» Action item
Search the data below for the string "agent". Extract every line that contains it.

» Input
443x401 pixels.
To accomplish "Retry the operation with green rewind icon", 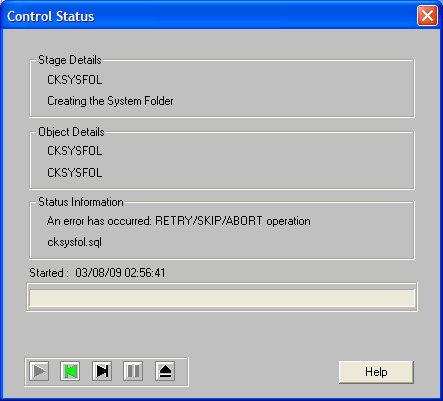I will point(70,371).
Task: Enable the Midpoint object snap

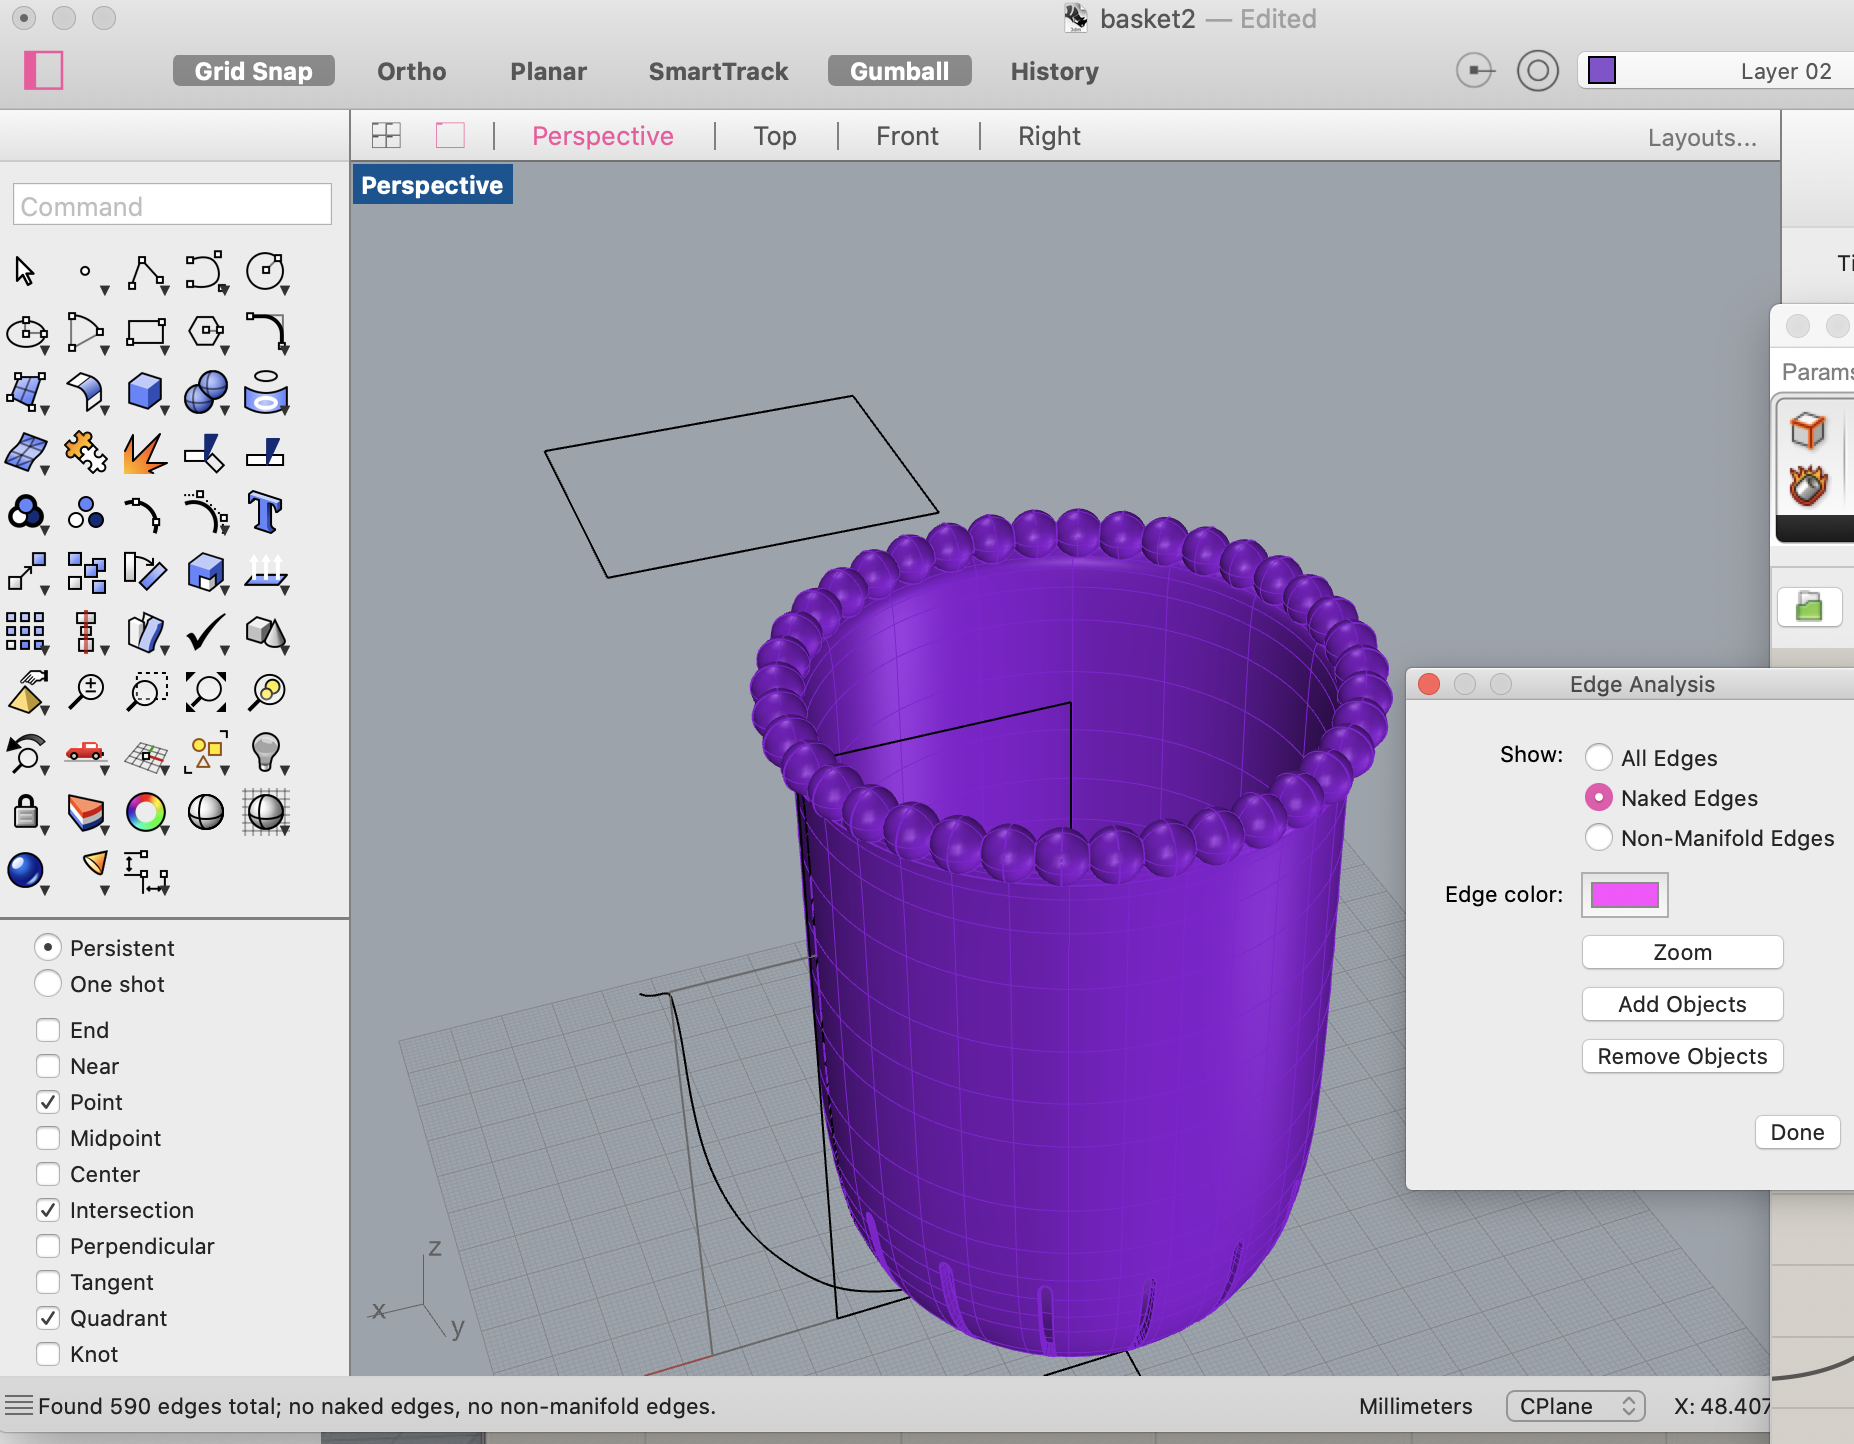Action: tap(48, 1138)
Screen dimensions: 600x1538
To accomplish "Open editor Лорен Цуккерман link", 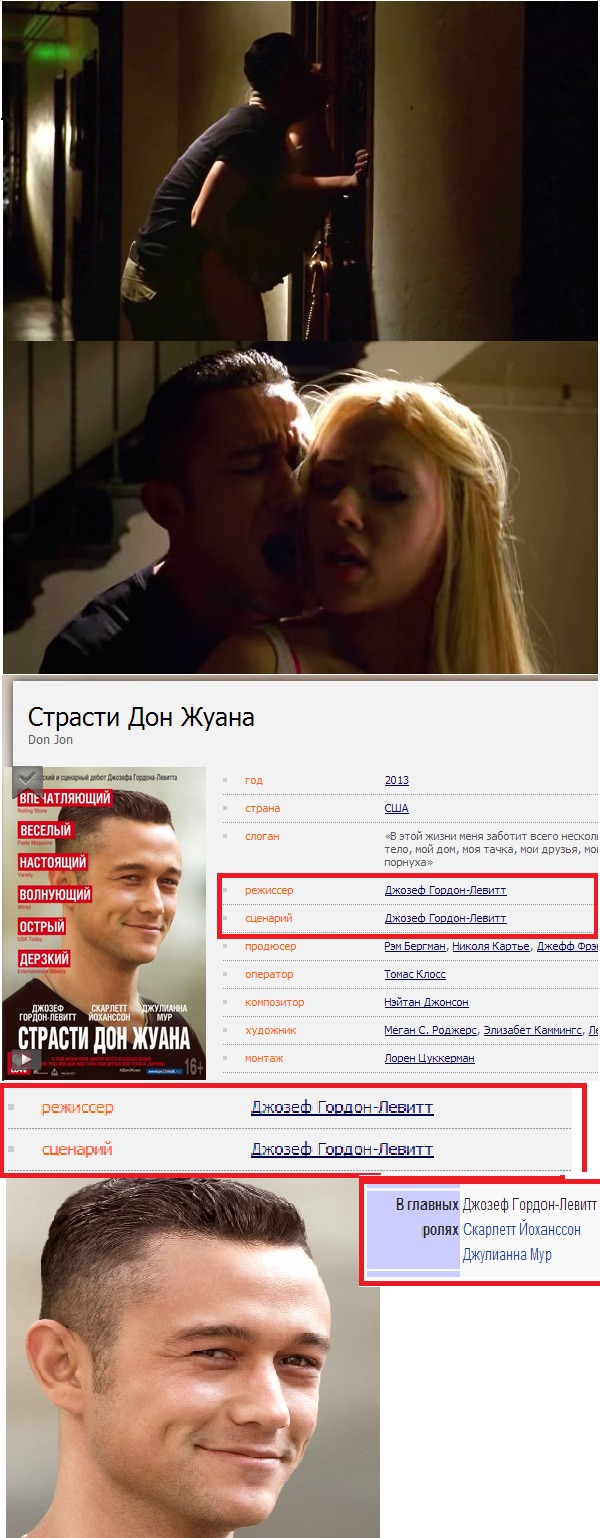I will 429,1058.
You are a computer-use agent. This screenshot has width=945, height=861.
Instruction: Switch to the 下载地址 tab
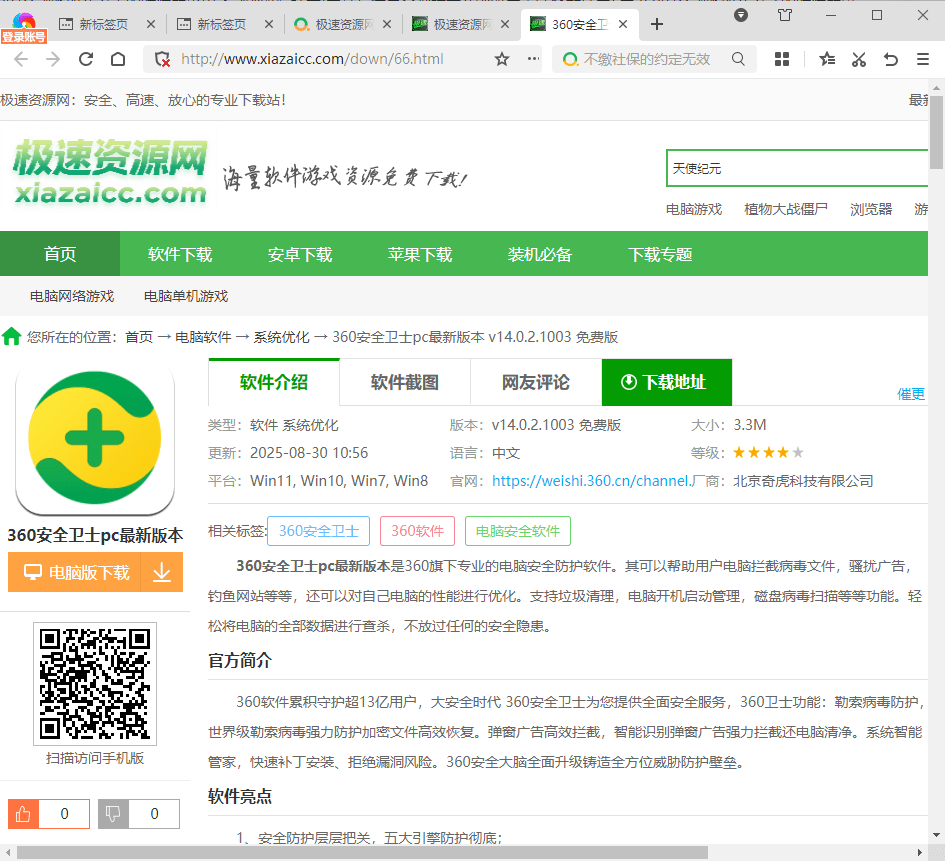(666, 382)
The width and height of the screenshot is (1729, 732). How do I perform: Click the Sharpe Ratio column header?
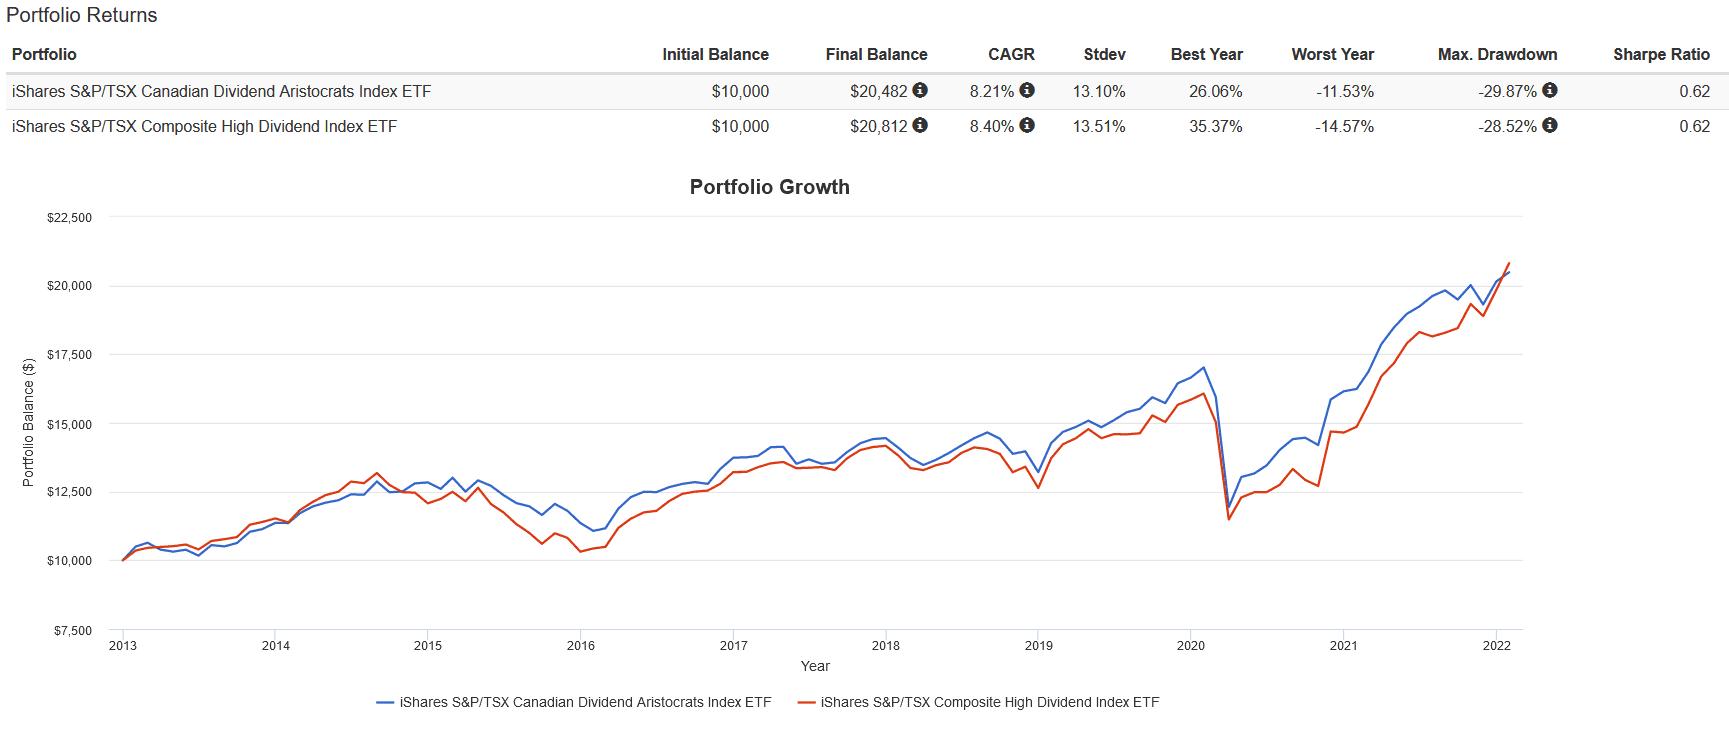point(1661,54)
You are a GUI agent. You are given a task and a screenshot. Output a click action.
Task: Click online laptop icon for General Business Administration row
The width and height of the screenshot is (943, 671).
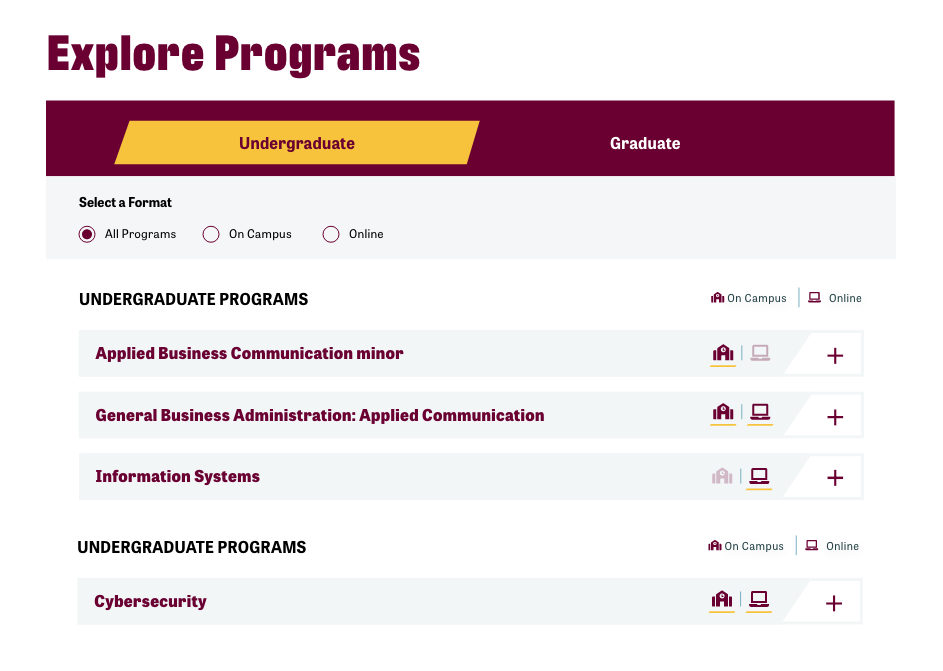[760, 412]
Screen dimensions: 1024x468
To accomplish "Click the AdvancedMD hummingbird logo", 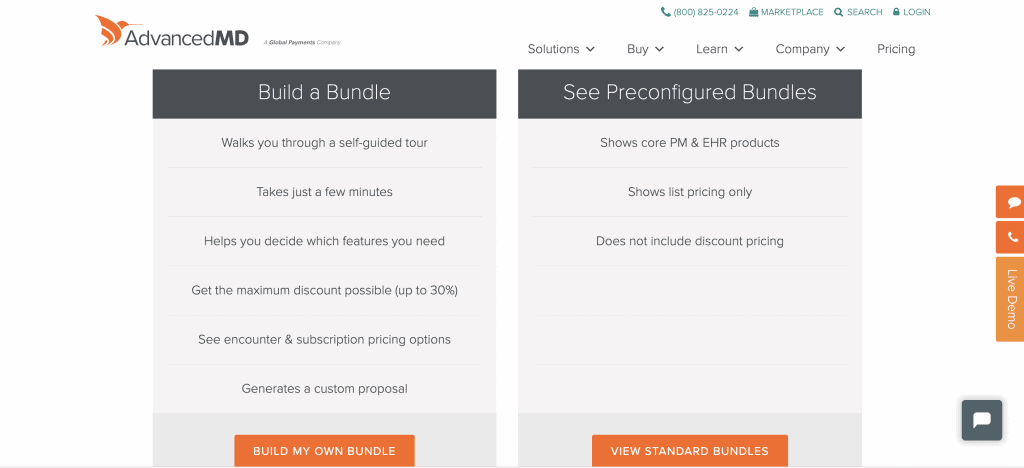I will pos(112,30).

» Exercise solution
You are a computer-use agent. This screenshot has width=945, height=861.
You are a GUI agent. You are given a task and a screenshot. Output a click action.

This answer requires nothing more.